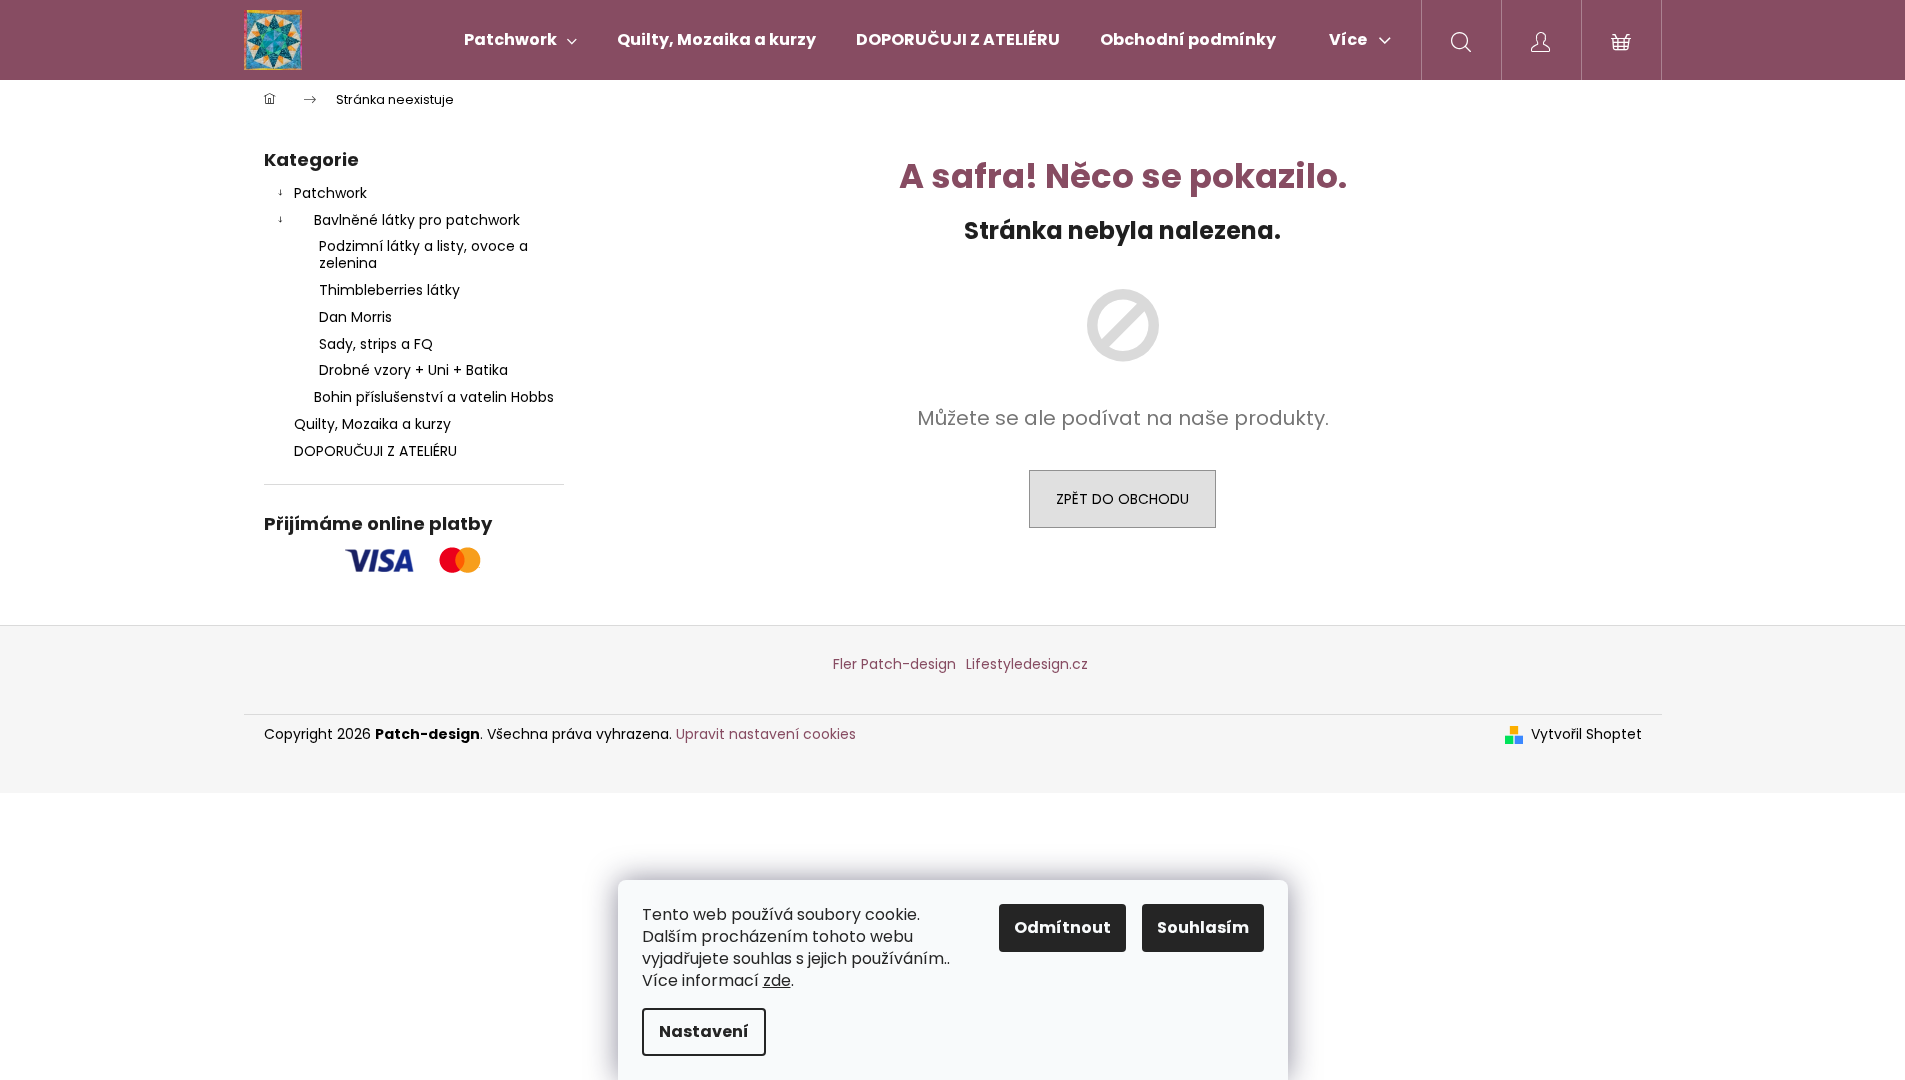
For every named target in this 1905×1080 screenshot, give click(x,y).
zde (777, 980)
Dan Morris (355, 317)
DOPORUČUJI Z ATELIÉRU (375, 451)
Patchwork (330, 193)
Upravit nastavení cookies (766, 734)
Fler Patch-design (894, 664)
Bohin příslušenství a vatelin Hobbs (434, 397)
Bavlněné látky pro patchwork (417, 220)
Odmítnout (1062, 927)
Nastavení (704, 1031)
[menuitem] (520, 40)
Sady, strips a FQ (376, 344)
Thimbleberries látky (389, 290)
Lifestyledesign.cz (1027, 664)
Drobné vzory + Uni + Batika (413, 370)
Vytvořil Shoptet (1586, 734)
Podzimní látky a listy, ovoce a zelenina (423, 254)
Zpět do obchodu (1122, 499)
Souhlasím (1203, 927)
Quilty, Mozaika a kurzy (372, 424)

TASK ITEM
Exactly as written, copy out the listing, but without any pictures.

WRITTEN ANSWER
For every named target in this 1905×1080 screenshot, give click(x,y).
zde (777, 980)
Dan Morris (355, 317)
DOPORUČUJI Z ATELIÉRU (375, 451)
Patchwork (330, 193)
Upravit nastavení cookies (766, 734)
Fler Patch-design (894, 664)
Bohin příslušenství a vatelin Hobbs (434, 397)
Bavlněné látky pro patchwork (417, 220)
Odmítnout (1062, 927)
Nastavení (704, 1031)
[menuitem] (520, 40)
Sady, strips a FQ (376, 344)
Thimbleberries látky (389, 290)
Lifestyledesign.cz (1027, 664)
Drobné vzory + Uni + Batika (413, 370)
Vytvořil Shoptet (1586, 734)
Podzimní látky a listy, ovoce a zelenina (423, 254)
Zpět do obchodu (1122, 499)
Souhlasím (1203, 927)
Quilty, Mozaika a kurzy (372, 424)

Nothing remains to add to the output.